Unfortunately, this pandemic is far from over, especially in our beloved South. Many southern states are still seeing increasing numbers of cases.

Over the coming days, we will stand in solidarity with a network of more than 100 national faith leaders of various denominations who will pray for healing in their worship services–a time marked by moments of silence, lowering of flags, interfaith vigils and prayers, ringing of bells and civic memorials.

To quote Rev. Jim Wallis of Sojourners, “We must stop. We must weep. We must mourn. We must honor. And we must lament, which is to feel and bear great grief and sorrow, and reflect upon it.”

We ask that you join this movement by:

  1. Asking your faith leaders  and congregations to join in this weekend’s unprecedented show of unity, as mosques, synagogues, churches, and other houses of worship acknowledge this grim milestone with a time for lament and mourning — in whatever ways are best and most appropriate in your tradition.

  2. Calling on your elected officials — mayors, governors, and members of Congress — to acknowledge Monday, June 1 as a National Day of Mourning and Lament with interfaith clergy. Please invite your pastors and local faith-based leaders to help plan and join in with those interfaith services.

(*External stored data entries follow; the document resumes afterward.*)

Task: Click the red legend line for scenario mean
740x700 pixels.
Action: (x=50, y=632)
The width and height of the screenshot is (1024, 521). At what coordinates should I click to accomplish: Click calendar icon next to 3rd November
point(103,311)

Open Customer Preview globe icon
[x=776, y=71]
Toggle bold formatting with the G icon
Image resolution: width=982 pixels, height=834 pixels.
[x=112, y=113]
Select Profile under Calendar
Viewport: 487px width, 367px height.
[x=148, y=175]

The U.S. Conference of Mayors and the National Governors Association are also inviting their members to take part. Together, interfaith leaders, mayors and governors across the nation will call us to mourn, lament, and honor the dead, acknowledge the unequal nature of our suffering, pray together for the healing of the nation, and recommit to the difficult work ahead.

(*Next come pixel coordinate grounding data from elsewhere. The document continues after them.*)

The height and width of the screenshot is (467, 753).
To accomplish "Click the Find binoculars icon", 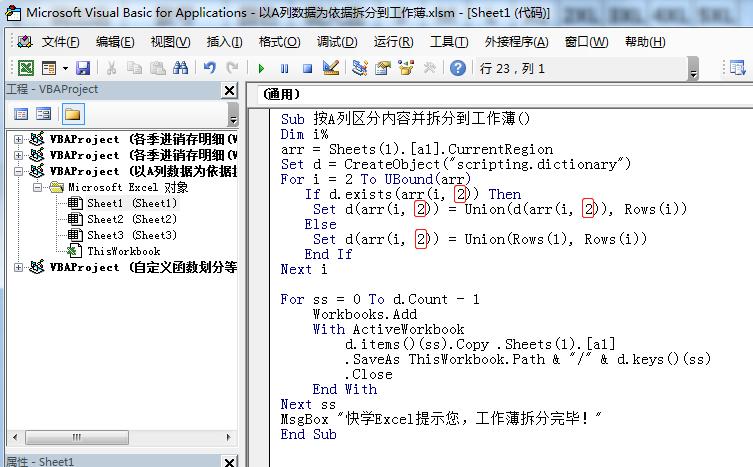I will click(x=180, y=68).
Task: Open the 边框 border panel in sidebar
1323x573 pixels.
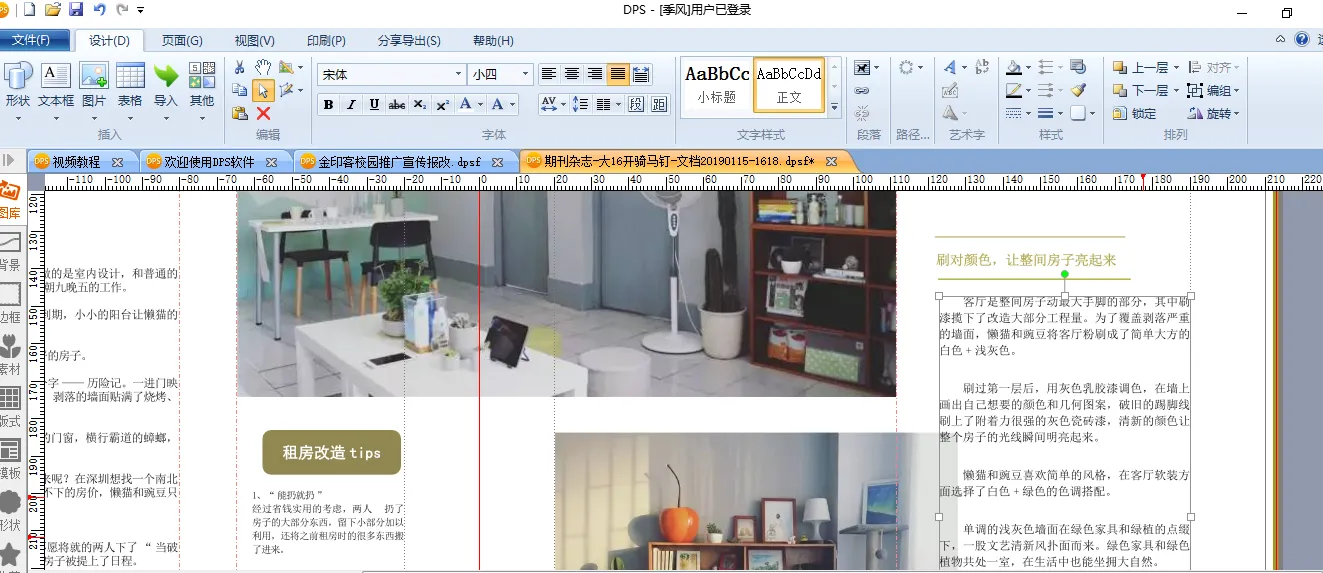Action: pyautogui.click(x=10, y=302)
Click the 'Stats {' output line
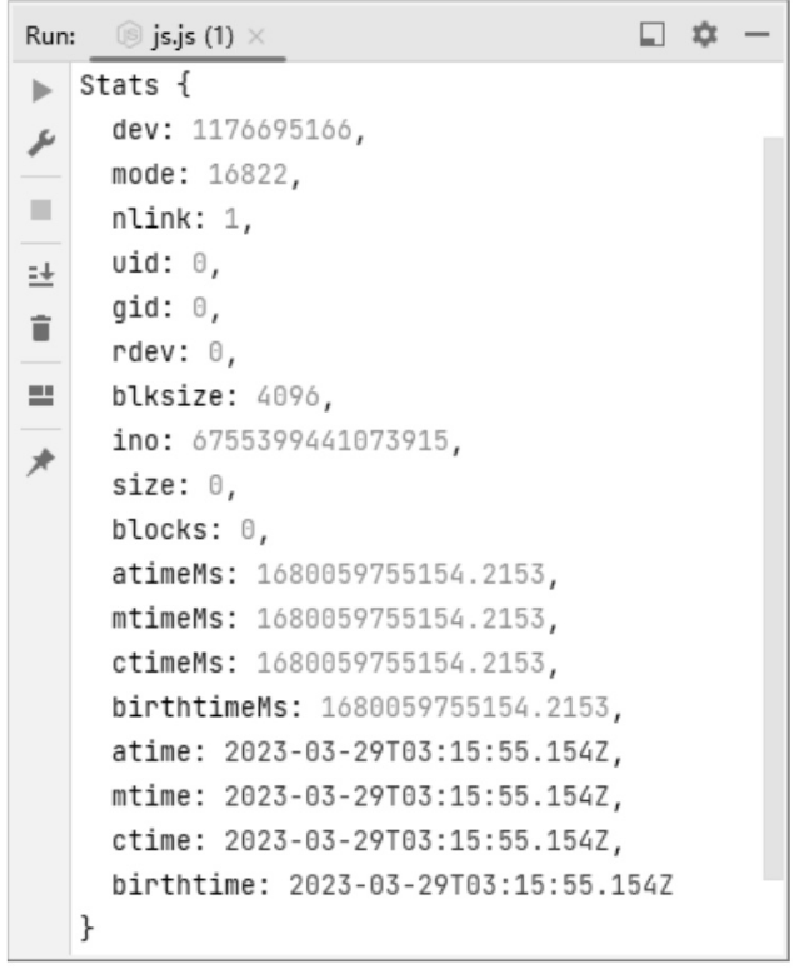The width and height of the screenshot is (793, 970). point(135,85)
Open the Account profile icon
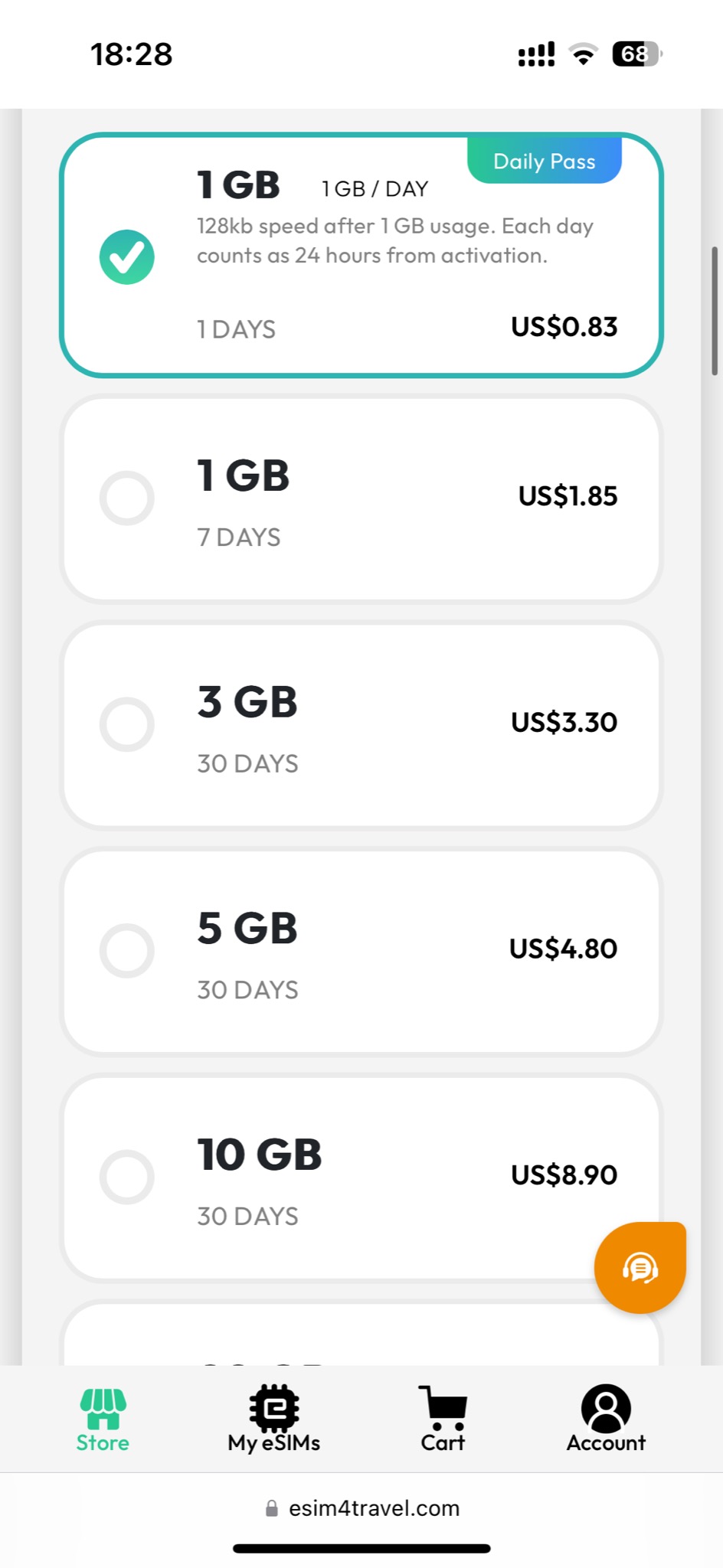 coord(606,1408)
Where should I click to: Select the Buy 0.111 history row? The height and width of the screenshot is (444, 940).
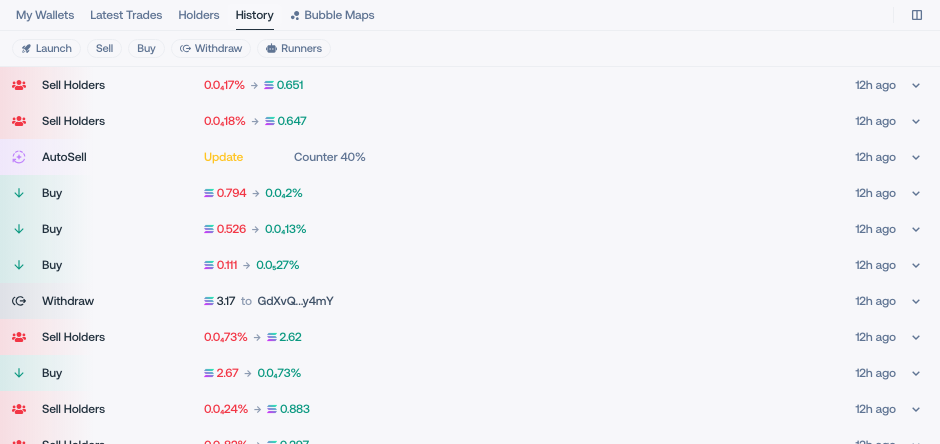[470, 265]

We must also take this moment to reflect on the impact of racism in all aspects of our lives. We’ve consistently noted how COVID-19 is disproportionately impacting Black and Brown communities. But in these communities where grieving and mourning is already high, added stressors like recent racial and police violence only exasperate already emotionally-taxed communities. In the spirit of public mourning and lament, we must remember to honor the Black Americans who have been killed in the most recent acts of violence–Ahmaud Arbery, George Floyd, Breanna Taylor and others.

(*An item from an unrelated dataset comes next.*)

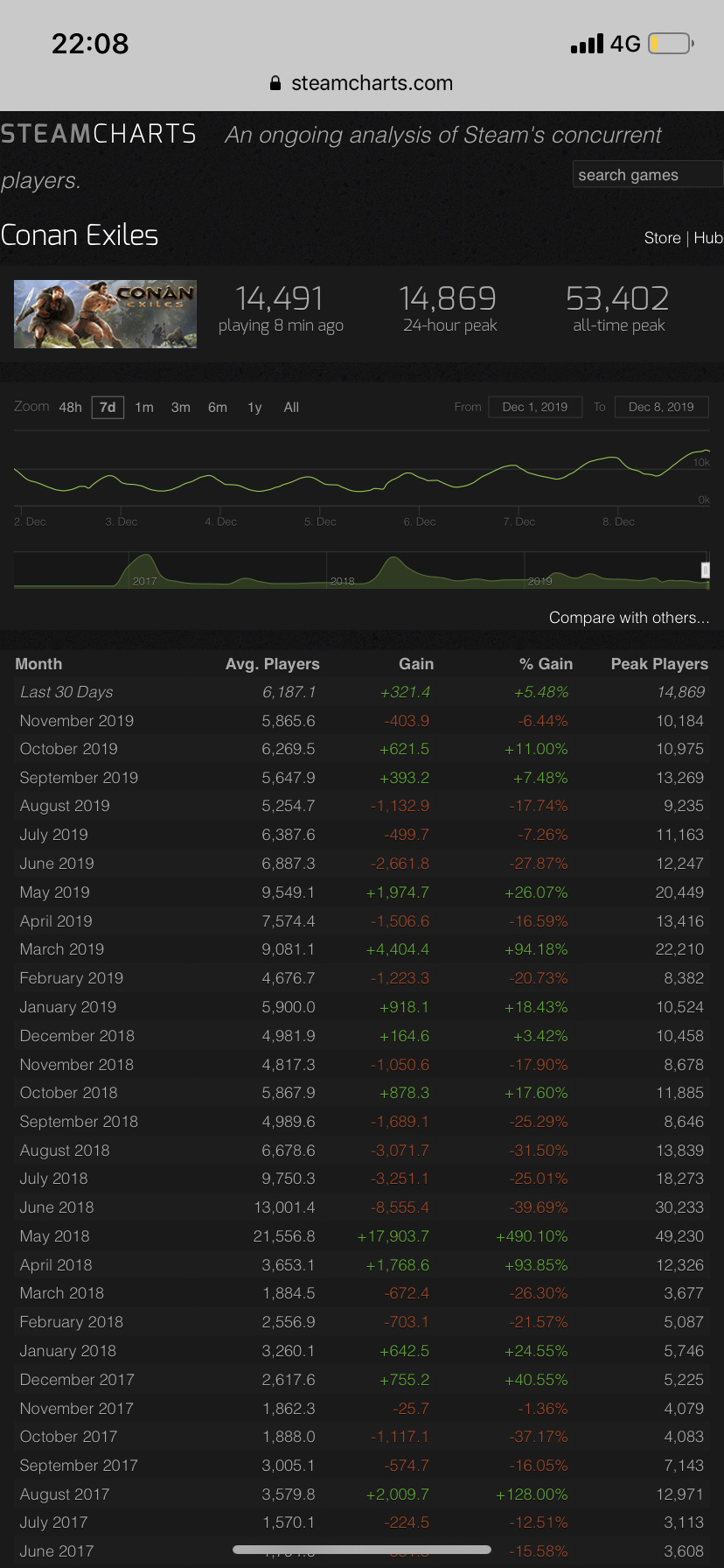
Task: Open the Hub link
Action: pos(707,238)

The call for healing unites us across party, race, gender, orientation, and religion – reaffirming for us that we are, in fact, stronger together. In trying times like these, it’s easy to let hopelessness consume you, but this can’t be a time of despair. We are stronger than that. Hope for a better future will carry us through. And, together, we are better than when we work or pray or mourn alone.

Please join us in this time of collective mourning. And invite your local faith leaders and elected officials – federal, state and local –to join us in this moment of healing.